Echo cancellation in cellular networks must be handled in different ways. In a typical communication systems, an acoustic echo canceller is located as close as possible to the loudspeaker microphone enclosure.(i.e. directly before, the digital-analog converter for the loudspeaker signal and right after the analog-digital converter for the microphone). Due to the limited processing power of most mobile devices, the complexity of the acoustic echo cancellation (AEC) system limits the effective tail length and adaptive algorithm that can be used. To overcome this problem echo cancellation can be moved further back from the loudspeaker microphone enclosure in the transmission channel to a centralized network.
With this approach, transmission errors and low bit-rate vocoders such as, GSM-AMR, are now located in the echo path. This lossy communication channel adds variability and possible non-linearities to the echo path, thus limiting the effectiveness of an echo canceller relying solely on a linear adaptive filter. Therefore, most centralized systems either use non-linear adaptive filters or a post-filter after a standard linear adaptive filter.

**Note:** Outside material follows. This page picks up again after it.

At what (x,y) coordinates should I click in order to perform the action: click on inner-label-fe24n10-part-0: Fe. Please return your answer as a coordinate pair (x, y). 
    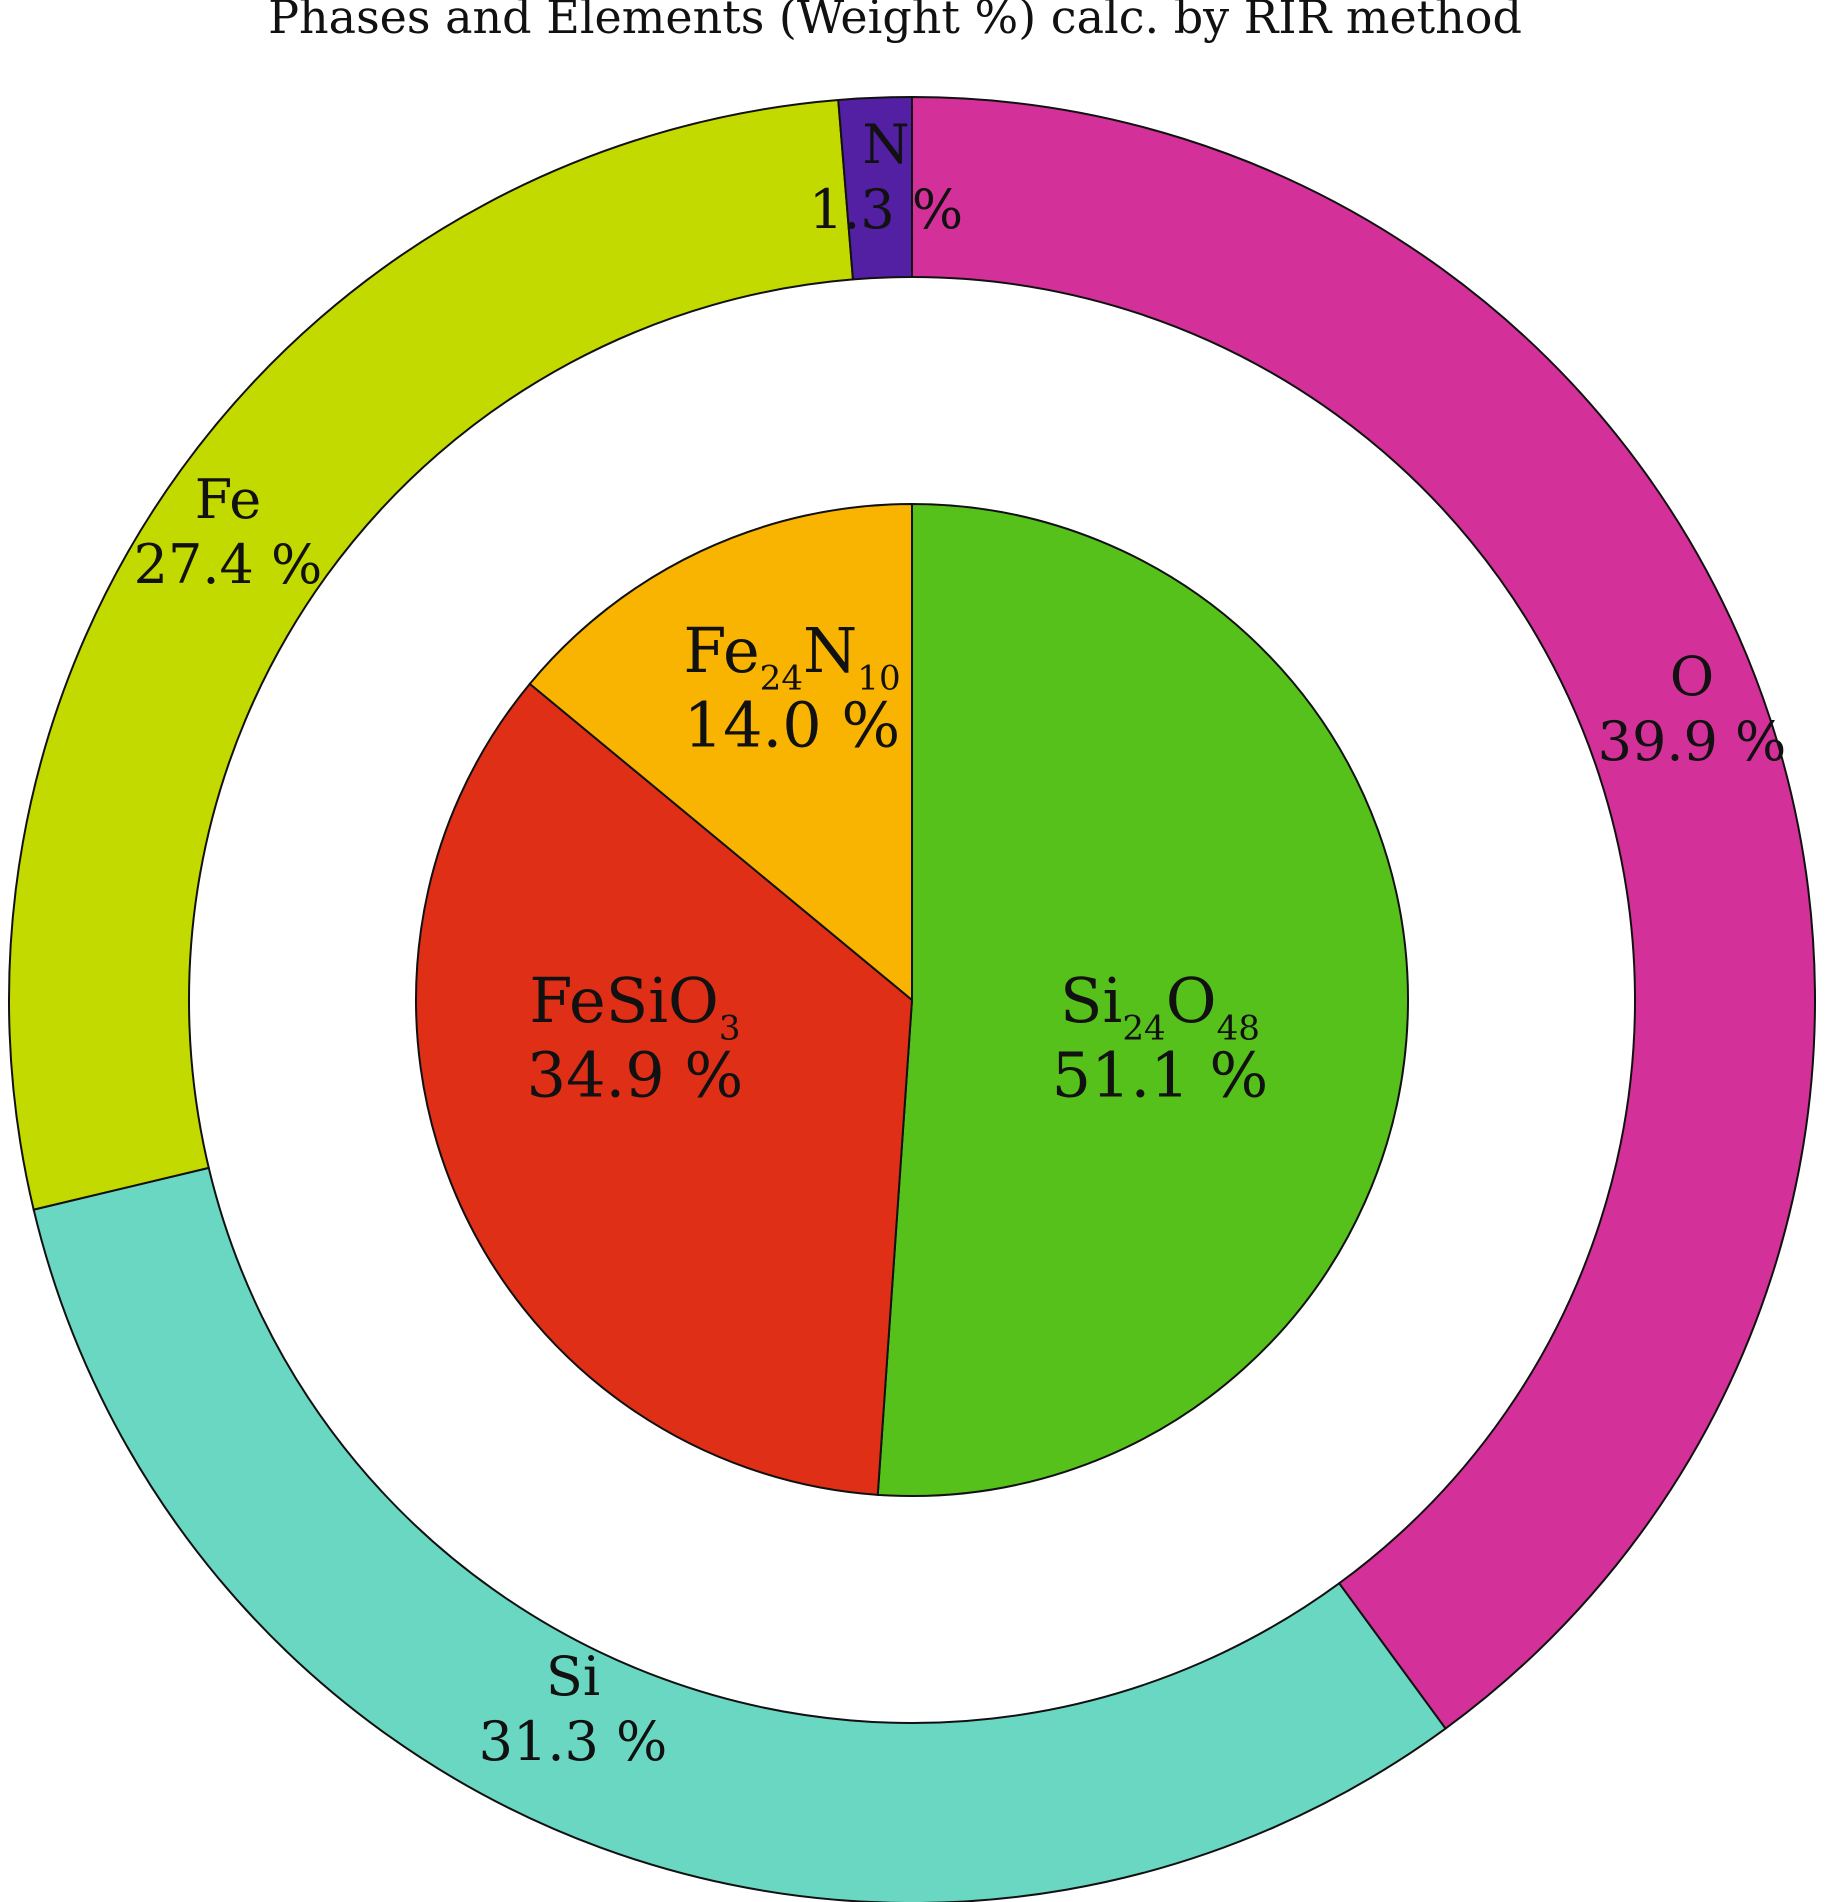
    Looking at the image, I should click on (721, 650).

There are several cellular network architectures which influence the implementation of an echo canceller. In a Tandem-Free Operation Network, the speech coder at both ends of the communication is the same, therefore, the echo canceller can work on coded sample parameters. This topic is discussed further in AEC on Speech Coders. More commonly in a centralized network, the encoded speech inputs from both send and receive directions to the echo canceller are first decoded to pulse-code modulated samples. Then the AEC processed samples are encoded to the desired speech codec of the destination. Figure 1, illustrates AEC in this Transcoding Network architecture.